┌─ Provided entries

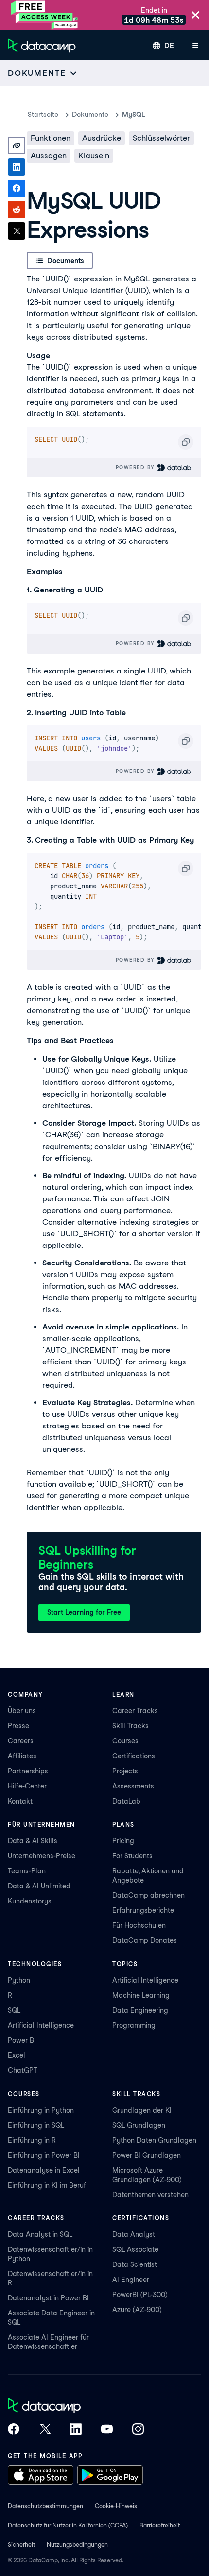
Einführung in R (32, 2140)
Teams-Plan (27, 1871)
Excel (16, 2055)
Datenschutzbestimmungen (45, 2506)
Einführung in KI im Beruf (47, 2185)
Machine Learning (141, 1995)
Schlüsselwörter (161, 138)
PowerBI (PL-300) (140, 2294)
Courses (125, 1741)
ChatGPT (22, 2070)
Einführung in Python (41, 2110)
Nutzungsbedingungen (77, 2544)
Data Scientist (134, 2264)
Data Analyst (133, 2234)
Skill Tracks (130, 1726)
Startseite (43, 114)
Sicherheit (21, 2544)
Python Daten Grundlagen (154, 2140)
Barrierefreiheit (159, 2525)
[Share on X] (16, 231)
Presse (18, 1726)
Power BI (22, 2040)
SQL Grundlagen (138, 2125)
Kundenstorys (30, 1901)
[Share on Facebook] (16, 188)
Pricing (123, 1841)
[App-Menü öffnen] (195, 45)
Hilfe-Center (27, 1786)
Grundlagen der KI (142, 2110)
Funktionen (50, 138)
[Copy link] (16, 145)
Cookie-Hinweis (116, 2506)
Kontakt (20, 1801)
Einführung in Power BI (44, 2155)
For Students (132, 1856)
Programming (134, 2025)
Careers (21, 1741)
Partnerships (28, 1771)
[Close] (195, 15)
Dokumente (90, 114)
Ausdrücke (101, 138)
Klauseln (93, 155)
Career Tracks (135, 1711)
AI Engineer (130, 2279)
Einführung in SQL (36, 2125)
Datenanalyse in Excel (44, 2170)
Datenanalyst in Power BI (48, 2298)
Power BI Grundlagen (146, 2155)
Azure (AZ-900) (137, 2309)
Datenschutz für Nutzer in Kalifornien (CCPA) (68, 2525)
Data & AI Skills (32, 1841)
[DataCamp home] (76, 2406)
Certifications (133, 1756)
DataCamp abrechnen (148, 1895)
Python (19, 1980)
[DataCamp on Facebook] (13, 2430)
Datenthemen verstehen (150, 2195)
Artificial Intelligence (41, 2025)
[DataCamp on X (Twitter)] (45, 2430)
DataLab (126, 1801)
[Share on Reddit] (16, 209)
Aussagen (49, 155)
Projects (125, 1771)
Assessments (133, 1786)
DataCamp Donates (144, 1940)
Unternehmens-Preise (41, 1856)
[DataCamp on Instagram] (138, 2430)
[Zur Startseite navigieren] (42, 45)
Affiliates (22, 1756)
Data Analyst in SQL (40, 2234)
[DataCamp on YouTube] (107, 2430)
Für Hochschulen (139, 1925)
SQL (14, 2010)
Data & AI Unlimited (39, 1886)
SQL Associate (135, 2249)
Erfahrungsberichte (143, 1910)
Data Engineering (140, 2010)
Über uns (22, 1711)
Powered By (136, 467)
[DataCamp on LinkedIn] (76, 2430)
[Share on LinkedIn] (16, 167)
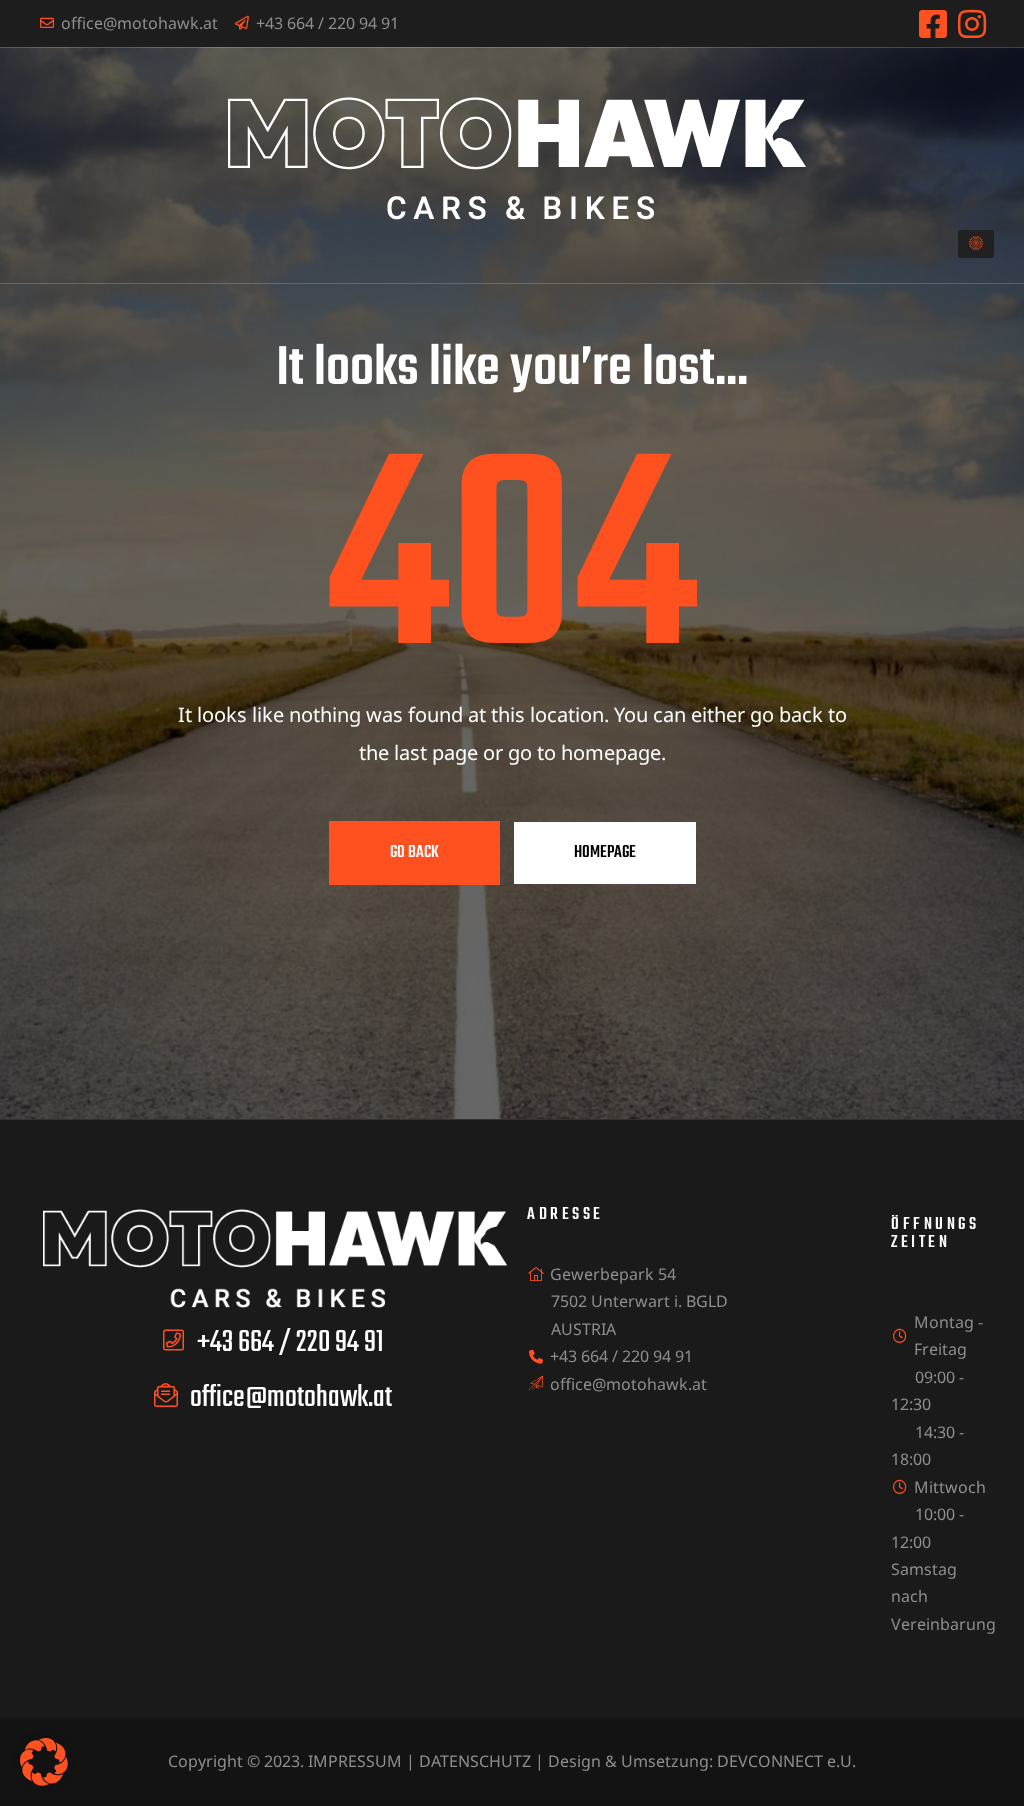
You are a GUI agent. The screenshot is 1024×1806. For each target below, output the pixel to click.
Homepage (605, 853)
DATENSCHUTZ (475, 1761)
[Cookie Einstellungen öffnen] (44, 1780)
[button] (976, 244)
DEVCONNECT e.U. (786, 1761)
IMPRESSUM (355, 1761)
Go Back (414, 853)
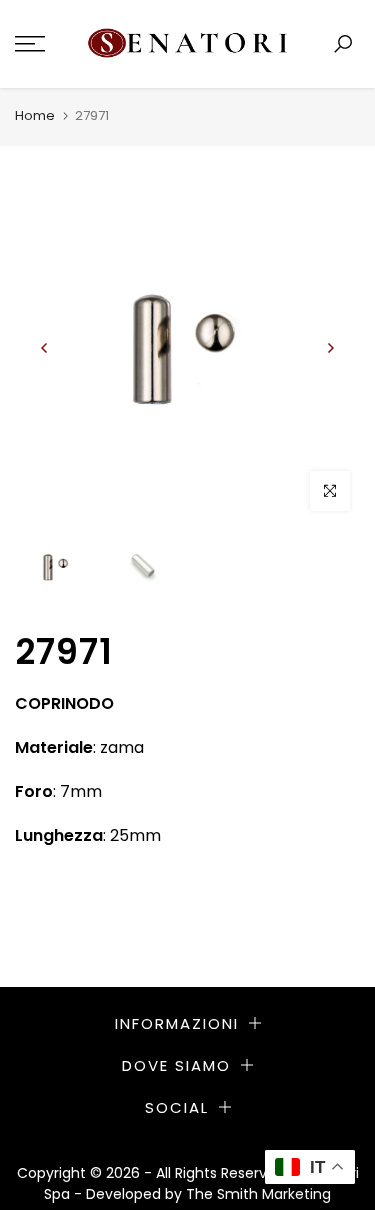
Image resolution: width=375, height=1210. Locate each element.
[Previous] (45, 348)
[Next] (330, 348)
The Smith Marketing (258, 1194)
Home (35, 115)
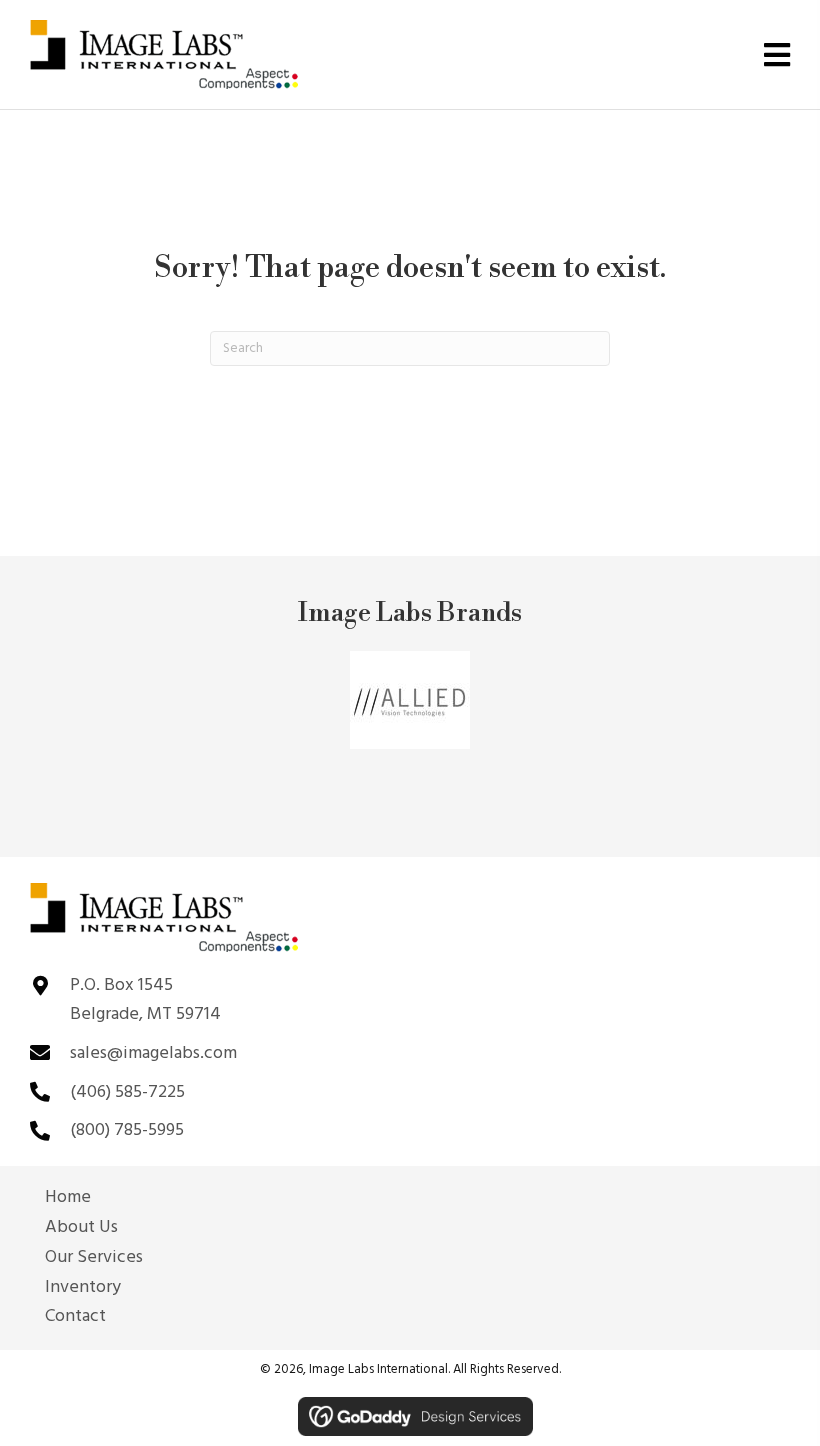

└─

What you will do:
Once the line holding "[Cookie Einstellungen öffnen] (44, 1780)" is found, copy it and each later line exactly through the end of the data, leaving out the pictures.

Response for this exercise:
[Cookie Einstellungen öffnen] (44, 1780)
[button] (976, 244)
DEVCONNECT e.U. (786, 1761)
IMPRESSUM (355, 1761)
Go Back (414, 853)
Image resolution: width=375, height=1210. Locate each element.
[Previous] (45, 348)
[Next] (330, 348)
The Smith Marketing (258, 1194)
Home (35, 115)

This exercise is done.